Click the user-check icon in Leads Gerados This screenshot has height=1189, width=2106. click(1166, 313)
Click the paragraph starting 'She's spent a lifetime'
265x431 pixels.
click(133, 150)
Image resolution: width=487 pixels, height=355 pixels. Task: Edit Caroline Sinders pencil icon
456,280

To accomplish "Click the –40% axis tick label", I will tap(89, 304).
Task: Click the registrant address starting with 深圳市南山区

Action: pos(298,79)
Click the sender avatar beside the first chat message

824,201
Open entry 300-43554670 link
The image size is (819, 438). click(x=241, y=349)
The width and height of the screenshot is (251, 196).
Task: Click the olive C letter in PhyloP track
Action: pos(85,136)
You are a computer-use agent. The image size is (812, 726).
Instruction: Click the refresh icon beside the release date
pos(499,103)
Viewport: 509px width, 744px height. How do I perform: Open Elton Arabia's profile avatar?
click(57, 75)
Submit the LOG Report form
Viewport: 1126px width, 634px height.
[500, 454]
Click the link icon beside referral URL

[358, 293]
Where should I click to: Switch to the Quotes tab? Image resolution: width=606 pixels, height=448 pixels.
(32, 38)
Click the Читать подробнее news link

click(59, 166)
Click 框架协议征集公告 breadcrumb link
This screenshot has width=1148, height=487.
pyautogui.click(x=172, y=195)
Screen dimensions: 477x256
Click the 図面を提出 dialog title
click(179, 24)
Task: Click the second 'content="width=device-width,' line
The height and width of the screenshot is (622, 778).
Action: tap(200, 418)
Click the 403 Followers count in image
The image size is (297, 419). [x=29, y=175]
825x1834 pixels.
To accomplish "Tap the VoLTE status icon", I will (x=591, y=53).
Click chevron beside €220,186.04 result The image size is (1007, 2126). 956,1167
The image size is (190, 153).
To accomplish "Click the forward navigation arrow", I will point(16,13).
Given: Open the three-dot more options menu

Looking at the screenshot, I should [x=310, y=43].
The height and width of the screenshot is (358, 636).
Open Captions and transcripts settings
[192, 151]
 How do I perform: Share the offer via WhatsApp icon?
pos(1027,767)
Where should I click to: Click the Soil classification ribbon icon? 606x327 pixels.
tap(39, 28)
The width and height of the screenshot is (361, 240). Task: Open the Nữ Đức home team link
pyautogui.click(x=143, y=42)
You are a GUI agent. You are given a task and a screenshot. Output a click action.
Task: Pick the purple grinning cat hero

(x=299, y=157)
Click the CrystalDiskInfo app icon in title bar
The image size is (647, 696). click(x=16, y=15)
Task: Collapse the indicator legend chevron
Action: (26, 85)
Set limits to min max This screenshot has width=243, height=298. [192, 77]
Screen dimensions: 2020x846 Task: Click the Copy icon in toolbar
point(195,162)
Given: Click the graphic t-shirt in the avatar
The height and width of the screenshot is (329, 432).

▶ **Task prompt**: Starting at the line with "Given: Click the", retype each line through the final one in the data above, unchanged and with nothing added.

▶ **Written answer**:
Given: Click the graphic t-shirt in the avatar
The height and width of the screenshot is (329, 432).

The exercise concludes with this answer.